そもそも「トリクルダウン」(大企業や富裕層が豊かになれば、その富が広く滴り落ちる)という論理そのものが壮大な詐術だと経済ジャーナリストの溝上憲文氏は看破する。
「現在は製造現場の海外移転など産業構造が大きく変化し、経済学者の間でもトリクルダウンは起きないとされている。安倍首相は法人減税などをバーターに財界と裏で手を握り、政財一体となって国民を欺いていると見るべきです」
大企業が自民党に“お礼”を渡すのも当然なのかもしれない。表を見ると実質ボーナスがアップしているのは安倍政権に近い“お友達企業”が目立つ。
ボーナスが大幅増額となった企業の代表格は、アベノミクス「第1の矢」である金融緩和による円安の恩恵を受けた自動車、電気機器などの輸出企業だ。
V字回復を果たしたマツダは16万円以上アップし、パナソニックは昨冬の平均2割カットから全額支給に復活した。
特にセメント業界にはアベノミクス「第2の矢」の財政出動特需の追い風が吹いた。経団連が発表したボーナス伸び率は14.82%で、10の業種別では最大の伸びだった。
実際に利益をどれだけ従業員に還元したのか。業界トップの太平洋セメントと麻生財務相のファミリー企業・麻生セメントなどに尋ねるも、判を捺したように「額も含めて非公表」との回答だった。経団連は「個別企業のボーナス額は公表しない」とにべもない。
セメント業界同様、アベノミクスの恩恵を受けた金融、証券も今冬のボーナスについて、「非開示です」(三菱東京UFJ銀行)、「公表しておりません」(野村ホールディングス)と一様に沈黙する。

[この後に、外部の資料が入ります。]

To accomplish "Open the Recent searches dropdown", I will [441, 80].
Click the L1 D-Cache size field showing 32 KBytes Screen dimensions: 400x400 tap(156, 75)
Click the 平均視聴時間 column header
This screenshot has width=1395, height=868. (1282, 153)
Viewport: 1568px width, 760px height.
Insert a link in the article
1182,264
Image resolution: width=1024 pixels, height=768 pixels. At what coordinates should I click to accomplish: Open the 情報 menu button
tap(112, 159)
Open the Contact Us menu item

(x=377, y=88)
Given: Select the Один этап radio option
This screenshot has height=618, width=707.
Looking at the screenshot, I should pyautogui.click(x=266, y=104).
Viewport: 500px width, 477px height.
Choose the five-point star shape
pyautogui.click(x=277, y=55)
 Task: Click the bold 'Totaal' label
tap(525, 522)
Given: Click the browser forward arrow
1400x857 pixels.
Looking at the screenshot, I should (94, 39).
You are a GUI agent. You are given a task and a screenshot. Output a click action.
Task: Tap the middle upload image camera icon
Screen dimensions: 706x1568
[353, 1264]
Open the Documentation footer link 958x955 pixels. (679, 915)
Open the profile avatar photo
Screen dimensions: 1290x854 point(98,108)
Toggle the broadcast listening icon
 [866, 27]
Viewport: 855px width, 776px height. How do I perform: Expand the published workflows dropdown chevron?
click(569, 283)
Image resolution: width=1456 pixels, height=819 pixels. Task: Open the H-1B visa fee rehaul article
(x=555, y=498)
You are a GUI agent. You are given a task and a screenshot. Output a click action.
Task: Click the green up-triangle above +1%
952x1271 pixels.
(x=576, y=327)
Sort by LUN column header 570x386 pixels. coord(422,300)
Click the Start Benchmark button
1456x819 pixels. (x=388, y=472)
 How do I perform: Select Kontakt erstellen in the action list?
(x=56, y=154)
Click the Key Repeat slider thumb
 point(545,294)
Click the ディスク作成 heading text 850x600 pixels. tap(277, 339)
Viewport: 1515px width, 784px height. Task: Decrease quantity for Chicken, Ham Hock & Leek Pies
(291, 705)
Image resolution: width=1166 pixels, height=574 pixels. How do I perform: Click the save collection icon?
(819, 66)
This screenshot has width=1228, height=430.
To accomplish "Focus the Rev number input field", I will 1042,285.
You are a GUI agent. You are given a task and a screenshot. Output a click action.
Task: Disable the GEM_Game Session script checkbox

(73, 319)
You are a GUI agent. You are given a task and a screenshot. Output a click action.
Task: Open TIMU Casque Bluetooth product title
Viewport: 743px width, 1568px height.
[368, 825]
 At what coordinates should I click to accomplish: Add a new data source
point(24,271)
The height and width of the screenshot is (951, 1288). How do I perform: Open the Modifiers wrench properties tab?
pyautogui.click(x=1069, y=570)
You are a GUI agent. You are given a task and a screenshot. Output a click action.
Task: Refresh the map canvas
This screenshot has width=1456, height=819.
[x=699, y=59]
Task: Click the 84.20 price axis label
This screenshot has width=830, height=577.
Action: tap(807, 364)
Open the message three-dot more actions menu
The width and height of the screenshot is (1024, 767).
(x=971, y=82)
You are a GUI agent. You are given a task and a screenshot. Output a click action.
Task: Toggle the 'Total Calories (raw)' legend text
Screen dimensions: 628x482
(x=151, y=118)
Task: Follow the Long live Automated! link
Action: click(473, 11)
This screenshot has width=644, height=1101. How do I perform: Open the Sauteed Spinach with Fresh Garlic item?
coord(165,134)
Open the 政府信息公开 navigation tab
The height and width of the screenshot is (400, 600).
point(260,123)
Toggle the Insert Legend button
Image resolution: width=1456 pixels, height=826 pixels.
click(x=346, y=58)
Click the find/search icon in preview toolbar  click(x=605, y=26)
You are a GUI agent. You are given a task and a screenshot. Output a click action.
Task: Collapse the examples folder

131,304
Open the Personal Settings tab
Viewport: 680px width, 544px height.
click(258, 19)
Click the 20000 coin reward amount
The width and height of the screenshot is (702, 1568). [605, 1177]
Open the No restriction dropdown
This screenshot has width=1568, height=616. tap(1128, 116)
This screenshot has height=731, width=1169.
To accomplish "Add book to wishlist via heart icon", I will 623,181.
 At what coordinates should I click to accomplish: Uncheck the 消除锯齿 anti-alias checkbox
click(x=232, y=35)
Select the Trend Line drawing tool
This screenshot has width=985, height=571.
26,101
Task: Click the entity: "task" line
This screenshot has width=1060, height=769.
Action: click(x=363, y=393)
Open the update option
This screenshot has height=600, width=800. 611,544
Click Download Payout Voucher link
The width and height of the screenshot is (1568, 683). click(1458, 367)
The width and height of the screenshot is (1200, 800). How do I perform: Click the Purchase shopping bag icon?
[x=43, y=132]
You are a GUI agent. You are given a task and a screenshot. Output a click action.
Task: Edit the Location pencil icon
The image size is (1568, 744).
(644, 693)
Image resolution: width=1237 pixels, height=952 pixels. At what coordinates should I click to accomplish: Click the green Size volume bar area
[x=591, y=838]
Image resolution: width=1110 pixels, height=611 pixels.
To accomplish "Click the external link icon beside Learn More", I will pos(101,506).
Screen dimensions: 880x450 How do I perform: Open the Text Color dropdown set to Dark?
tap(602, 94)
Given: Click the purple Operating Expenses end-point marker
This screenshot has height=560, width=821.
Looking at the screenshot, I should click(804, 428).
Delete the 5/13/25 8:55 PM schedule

おかしいではないか。企業に賃上げを求めてきた安倍首相は首相官邸のHPで賃上げやボーナスアップを決めた企業を“表彰”していた。今冬のボーナス増は「アベノミクスの象徴」として誇れるはずだ。隠す理由もないし、政府が公表を促したっていいはずである。
金融業界も自民党への献金額を増やしているが、“カネで政策を買って利益をあげた”後ろめたさを感じているのかと勘繰りたくなる。